CHICAGO—For those who question the strength of the No. 48 team, driver Jimmie Johnson says he’s more confident entering the Chase for the NASCAR Sprint Cup this year than he was last year when he won his sixth championship.
For those who say the No. 48 Chevy lacks speed, Johnson says he has plenty.
In fact, Johnson expects to be one of four drivers racing for the championship under NASCAR’s new playoff format, which will see four drivers eliminated at the end of each three-race round. The four remaining drivers then race at Homestead-Miami Speedway, with the highest finisher winning the championship.
Never mind that Johnson hasn’t won a race since mid-June, when he won at Michigan to score his third victory in a stretch of four events.
“We’ve come through some tracks that historically aren’t very good for us with top-10, top-five runs,” Johnson said Thursday during Chase Media Day at The Murphy. “I feel like we’ve gotten rid of the bad luck, we’re running where we should, we’re getting to the finish line.
“Now we’re coming into probably seven or eight of my best tracks. I feel like we’re definitely going in the right direction.”
And does he think the No. 48 Chevrolets have enough speed to keep up with Chase favorites Brad Keselowski, Jeff Gordon and Kevin Harvick?
“I do,” Johnson said emphatically. “Honestly, I feel better about our chances this year, today, than I did last year on this same day. We came off of an embarrassing run at Richmond, we crashed out at Atlanta. We had a lot of things going in the other direction for us last year.

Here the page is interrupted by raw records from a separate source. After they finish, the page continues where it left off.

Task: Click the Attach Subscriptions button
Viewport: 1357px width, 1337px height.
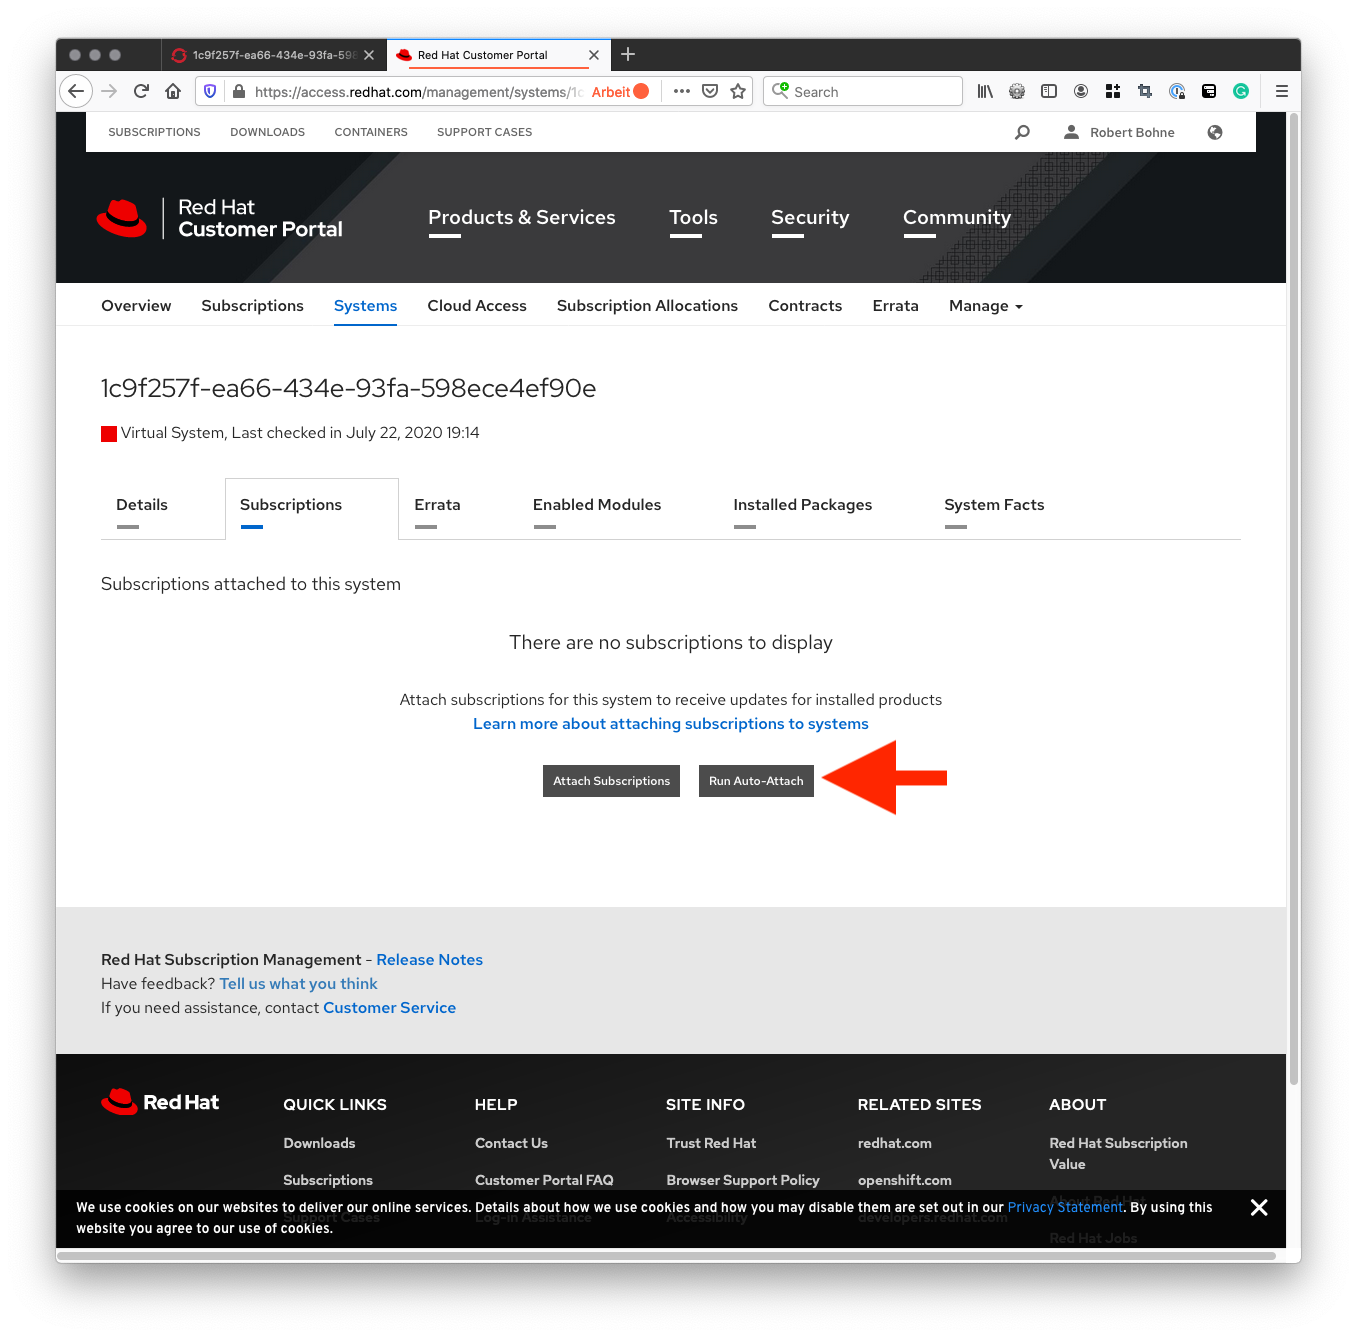Action: click(611, 781)
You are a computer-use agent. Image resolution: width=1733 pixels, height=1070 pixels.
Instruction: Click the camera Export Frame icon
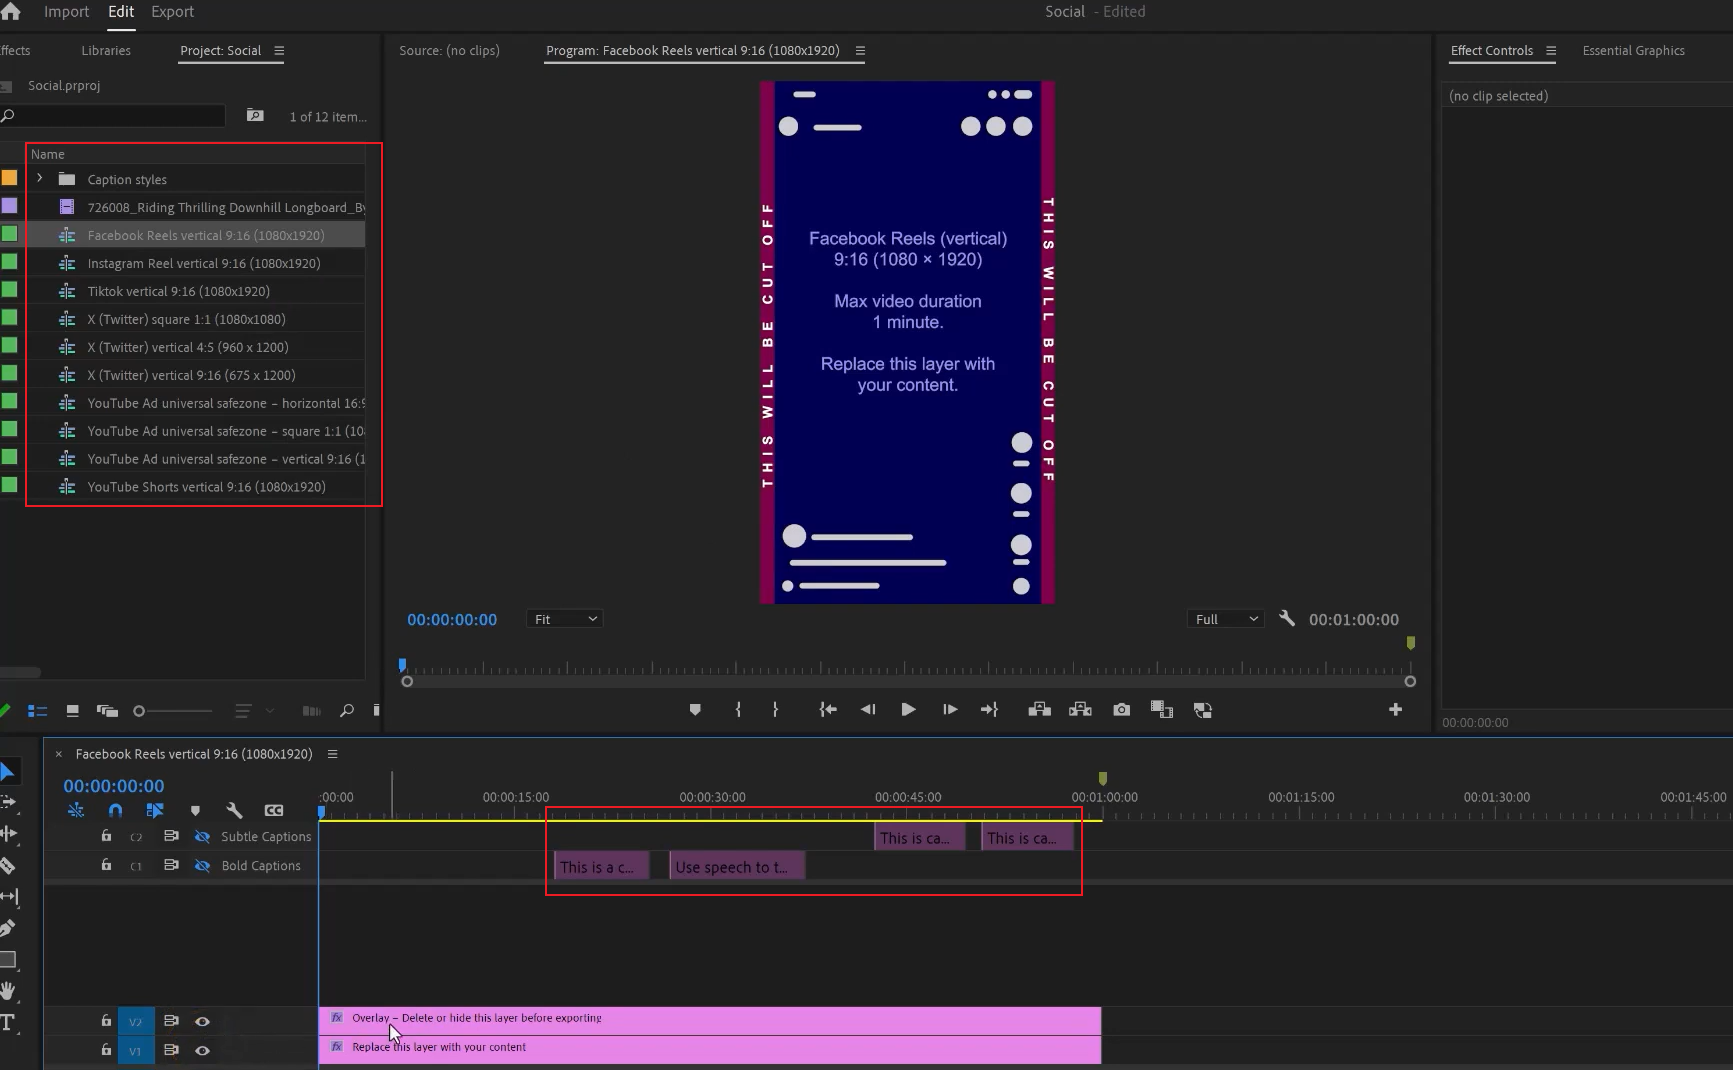pyautogui.click(x=1120, y=709)
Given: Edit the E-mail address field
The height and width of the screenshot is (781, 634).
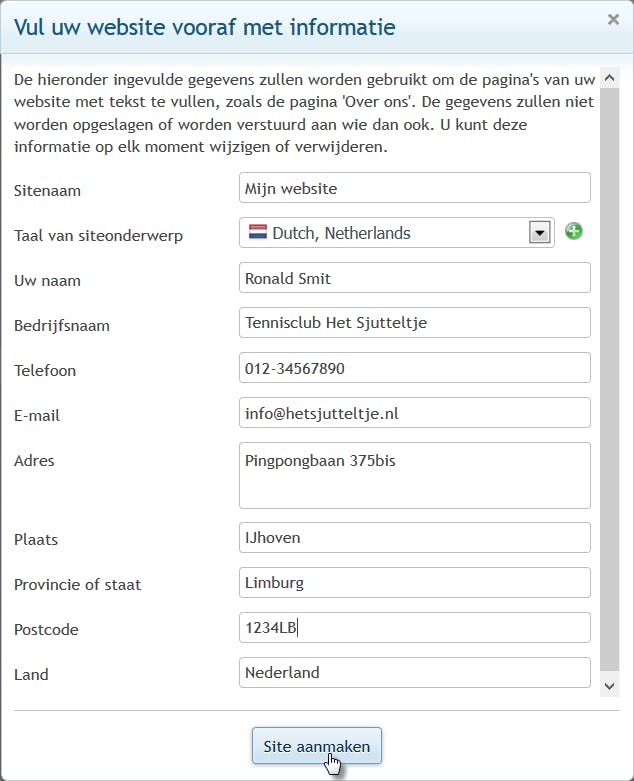Looking at the screenshot, I should [415, 413].
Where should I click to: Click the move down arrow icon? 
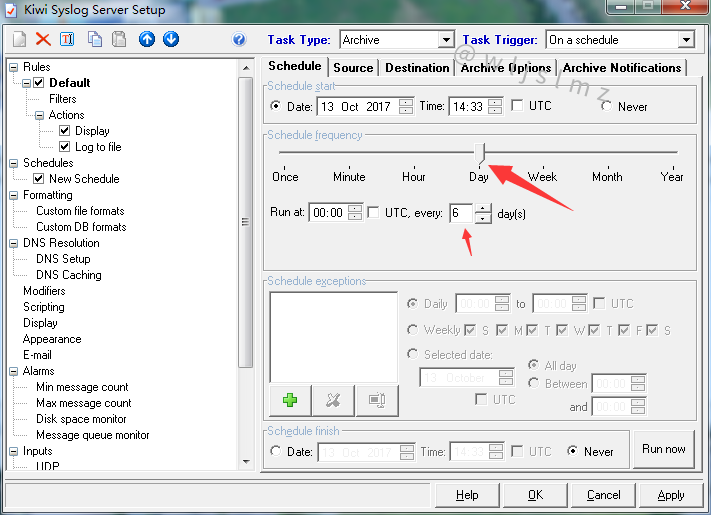(171, 40)
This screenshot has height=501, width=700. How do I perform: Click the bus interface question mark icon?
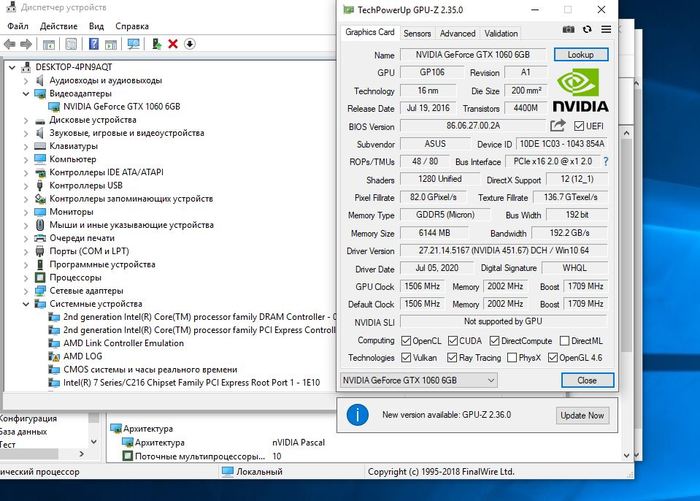pyautogui.click(x=605, y=161)
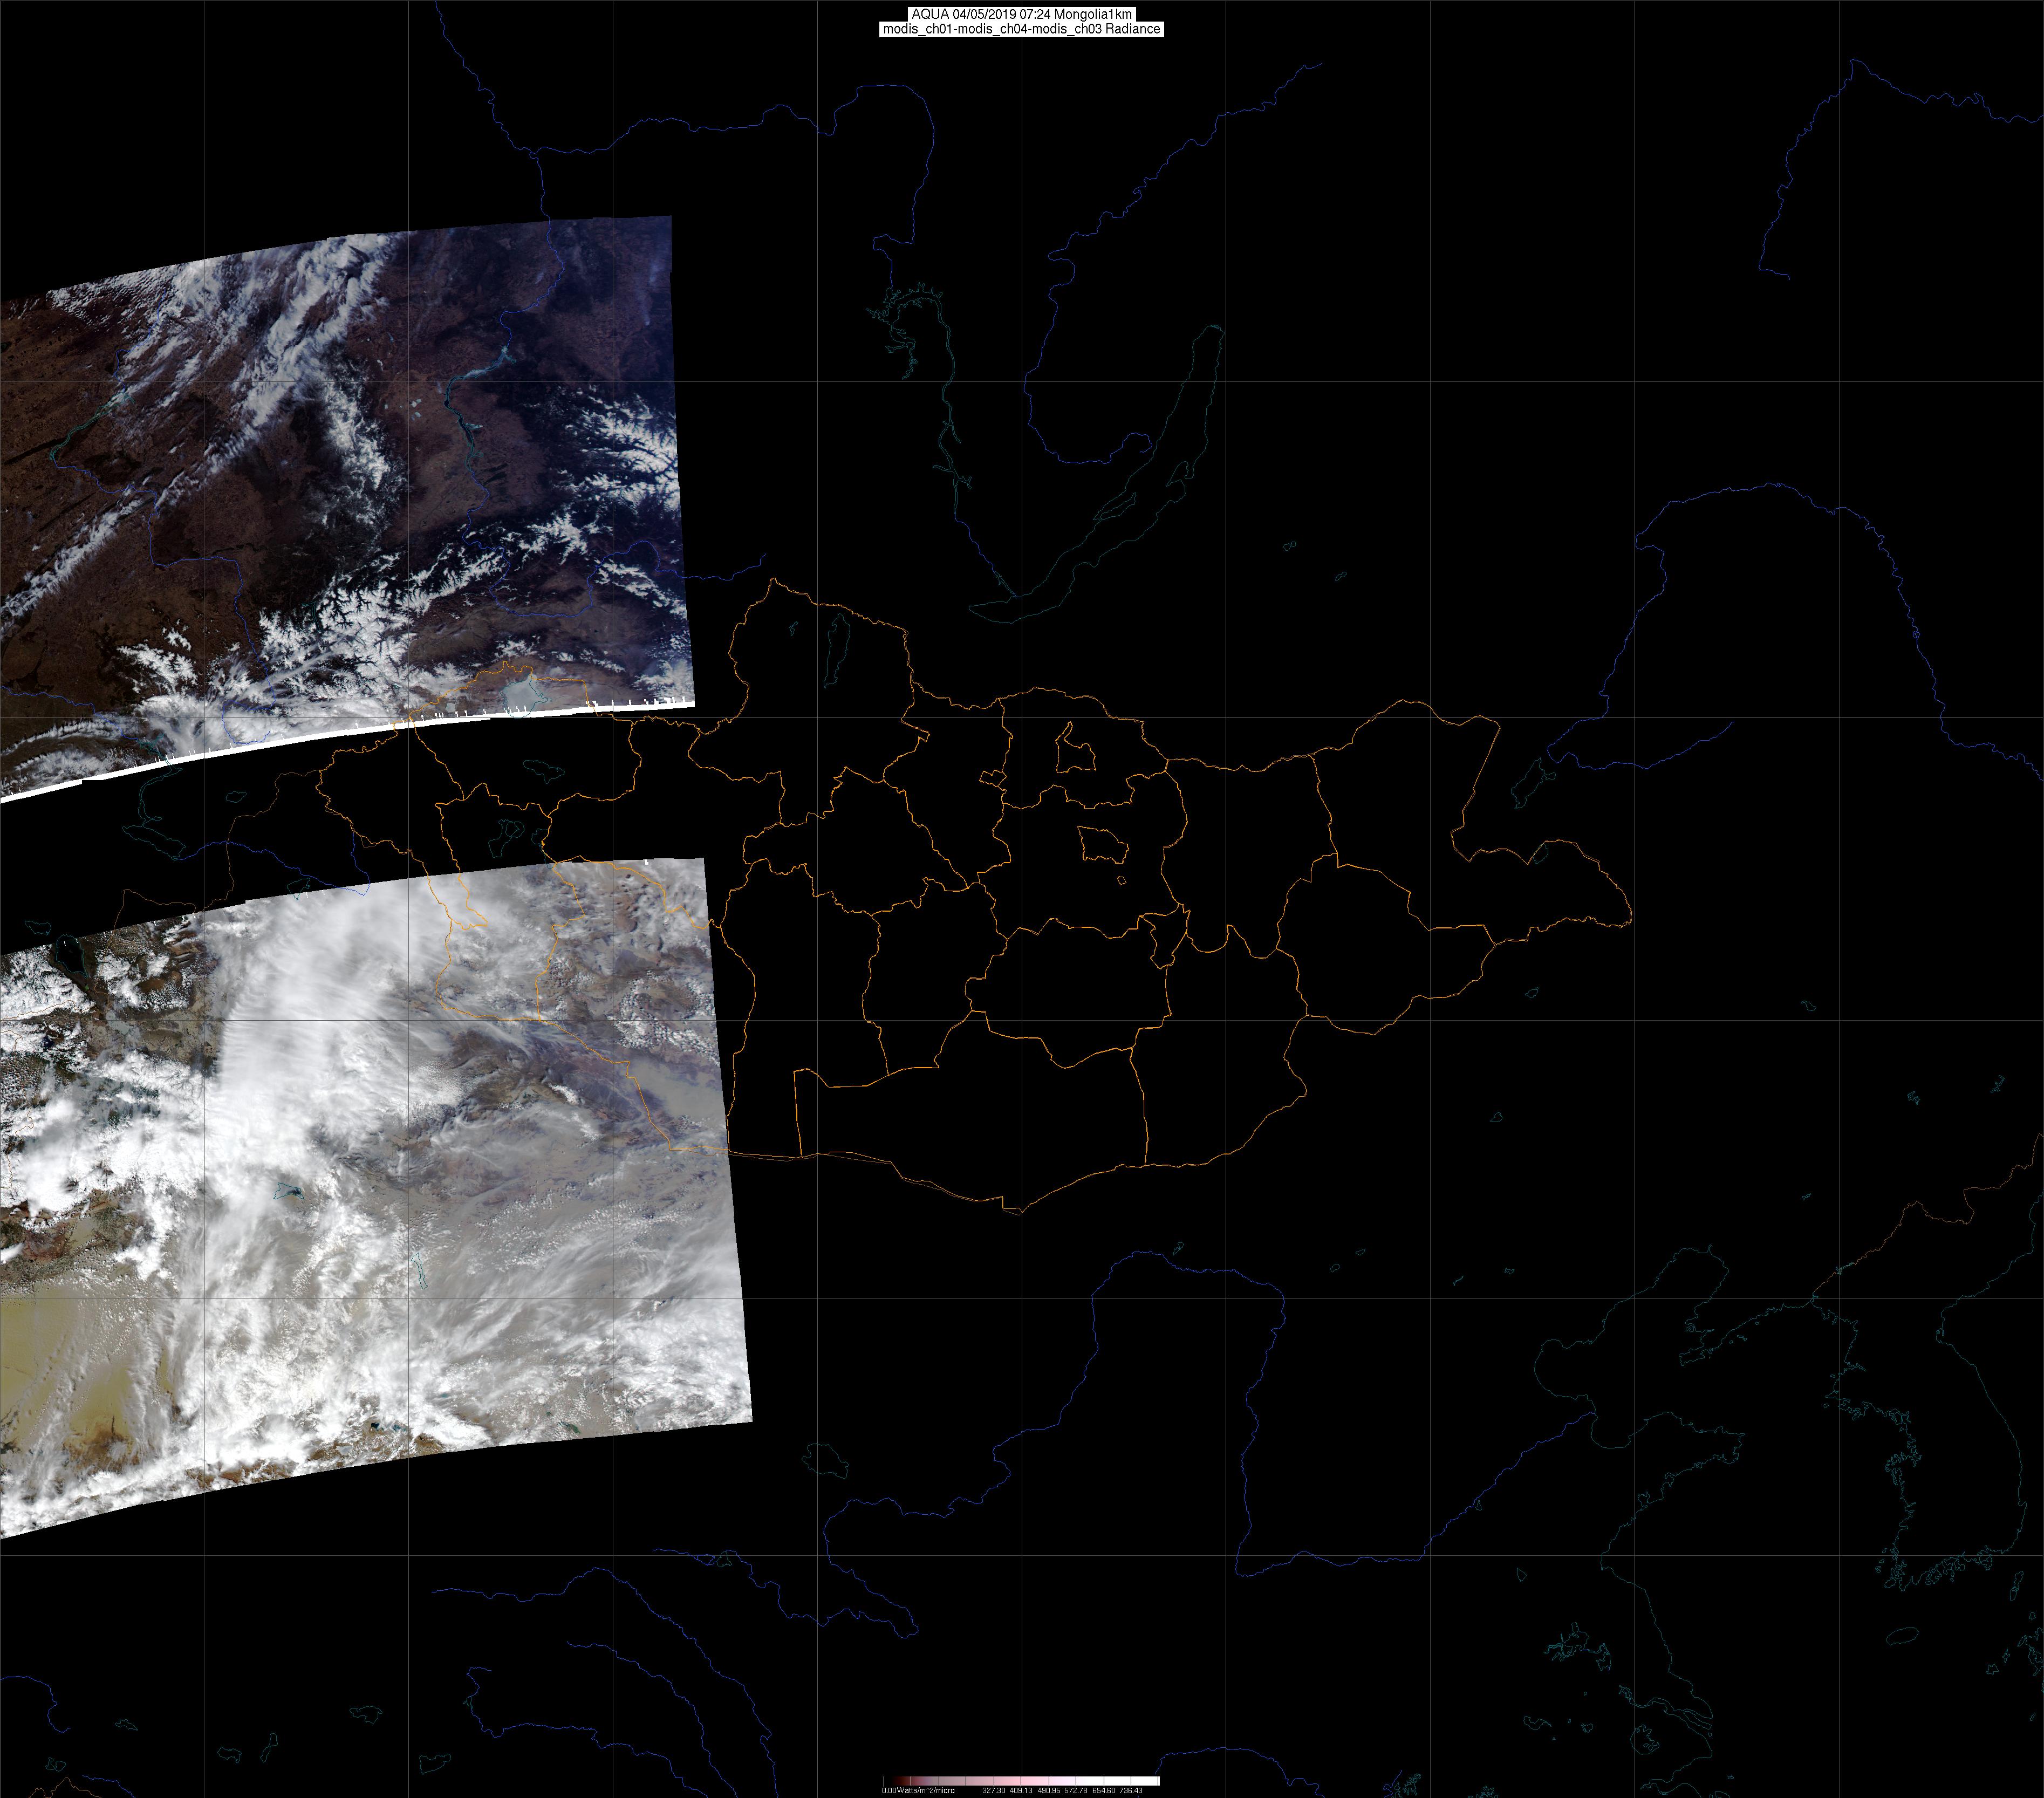Click the 572.78 value on the color scale

point(1076,1791)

“We’re sitting here with three or four top 10s starting into the Chase, and that’s much better than where we were last year.”
Johnson says his team doesn’t consciously change its approach when the Chase arrives, but he understands why it seems that way.
“It’s not something conscious that we do, but, truthfully, I think we respond well to pressure,” he explained. “And we make good decisions when pressure is put on us. … I understand where the question comes from. I see it. I get it. I can look at the stats and completely understand.
“I just feel like the only logical way to look at it is, when pressure is on us, historically we make good decisions.”